Her work is influenced by artists such as Cindy Sherman, Lindsay Adler, Brooke Shaden, Ben Zank, Annie Leibovitz, Cig Harvey, and Stacy Kranitz. Riggs’ photographs are a visual language for the misunderstood and unseen—a space for honesty, resilience, and release.
Her work has been exhibited internationally at Boomer Gallery (London), Holy Art (Barcelona), Loosen Art (Rome), Chateau Gallery (Louisville), and Treat Gallery (New York City). She is currently working on Midlife Dawn, a new series exploring the beauty, challenge, and transformation of midlife.
Artist Statement
I create self-portraits because they speak when I cannot.
I grew up in chaos—teen parents, addiction, abuse—a childhood marked by silence and survival. For much of my life, I felt misunderstood, unseen, and out of place. Photography became the place where I could finally breathe. A mirror. A canvas. A release.

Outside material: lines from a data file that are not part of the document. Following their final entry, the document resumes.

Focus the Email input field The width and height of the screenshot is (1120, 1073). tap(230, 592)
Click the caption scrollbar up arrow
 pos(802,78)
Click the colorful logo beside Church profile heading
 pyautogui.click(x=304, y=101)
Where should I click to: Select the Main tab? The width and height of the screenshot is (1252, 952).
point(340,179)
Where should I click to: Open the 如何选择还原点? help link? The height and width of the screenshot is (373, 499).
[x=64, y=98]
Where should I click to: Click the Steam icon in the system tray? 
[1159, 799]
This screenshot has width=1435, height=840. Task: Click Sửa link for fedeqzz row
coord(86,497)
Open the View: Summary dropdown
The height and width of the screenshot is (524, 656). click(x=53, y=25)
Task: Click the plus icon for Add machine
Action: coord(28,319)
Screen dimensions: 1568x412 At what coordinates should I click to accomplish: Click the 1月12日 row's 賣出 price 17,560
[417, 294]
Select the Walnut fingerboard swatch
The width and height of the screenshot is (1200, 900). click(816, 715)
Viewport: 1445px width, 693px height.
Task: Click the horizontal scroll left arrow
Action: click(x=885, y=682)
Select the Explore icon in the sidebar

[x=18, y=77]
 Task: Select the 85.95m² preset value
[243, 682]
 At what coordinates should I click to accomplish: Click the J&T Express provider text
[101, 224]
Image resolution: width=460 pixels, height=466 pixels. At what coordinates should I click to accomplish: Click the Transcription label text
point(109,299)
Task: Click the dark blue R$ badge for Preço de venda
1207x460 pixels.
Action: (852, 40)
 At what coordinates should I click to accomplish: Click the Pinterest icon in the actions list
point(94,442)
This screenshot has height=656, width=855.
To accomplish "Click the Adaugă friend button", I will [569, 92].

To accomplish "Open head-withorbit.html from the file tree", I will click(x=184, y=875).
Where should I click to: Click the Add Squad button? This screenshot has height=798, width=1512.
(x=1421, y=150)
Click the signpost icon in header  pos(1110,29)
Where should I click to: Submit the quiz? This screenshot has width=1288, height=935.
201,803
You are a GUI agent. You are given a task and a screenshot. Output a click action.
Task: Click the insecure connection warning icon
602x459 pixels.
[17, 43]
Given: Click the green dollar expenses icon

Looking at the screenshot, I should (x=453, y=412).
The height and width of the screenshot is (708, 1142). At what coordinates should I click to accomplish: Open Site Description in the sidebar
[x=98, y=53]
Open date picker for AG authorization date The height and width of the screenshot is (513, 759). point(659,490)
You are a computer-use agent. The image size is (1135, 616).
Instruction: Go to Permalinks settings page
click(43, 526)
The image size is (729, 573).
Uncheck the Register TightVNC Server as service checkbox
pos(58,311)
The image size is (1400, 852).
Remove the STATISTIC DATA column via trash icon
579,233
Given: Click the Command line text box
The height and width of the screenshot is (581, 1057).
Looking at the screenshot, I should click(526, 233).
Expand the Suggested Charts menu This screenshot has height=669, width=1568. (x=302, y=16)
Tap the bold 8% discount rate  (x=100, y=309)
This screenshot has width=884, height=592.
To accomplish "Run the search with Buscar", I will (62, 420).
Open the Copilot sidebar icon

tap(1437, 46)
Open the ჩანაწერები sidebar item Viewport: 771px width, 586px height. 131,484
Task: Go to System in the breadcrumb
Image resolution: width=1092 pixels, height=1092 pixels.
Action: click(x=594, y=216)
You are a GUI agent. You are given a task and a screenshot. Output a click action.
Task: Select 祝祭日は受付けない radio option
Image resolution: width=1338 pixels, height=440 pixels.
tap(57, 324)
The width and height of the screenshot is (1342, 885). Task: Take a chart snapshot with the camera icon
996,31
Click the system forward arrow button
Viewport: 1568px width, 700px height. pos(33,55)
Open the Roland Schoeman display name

My work isn’t about being in front of the camera—it’s about finding the courage to exist in full view. Each portrait is a conversation I was never able to have. I explore what it means to heal, to resist, to be a woman with a voice in a world that often prefers you quiet. Through these self-portraits, I untangle themes of feminism, identity, memory, and the expectations we inherit and outgrow.
This is how I process what’s inside—when the words aren’t enough.
I’ve been shaped by artists who weren’t afraid to turn the lens on themselves: Cindy Sherman, Brooke Shaden, Cig Harvey, and others who taught me that self-portraiture can be a protest, a poem, and a form of survival. Their work gave me permission. Now, I give it to myself.
My current project, Midlife Dawn, explores the strange beauty of this season—the shedding, the reckoning, the light that returns in unexpected ways. I don’t make these portraits to be seen as special. I make them because I have the ability, the will, and the need to show what’s real—even if it’s tender, even if it’s messy.
I use my art to say: I’m still here. And this is how it feels.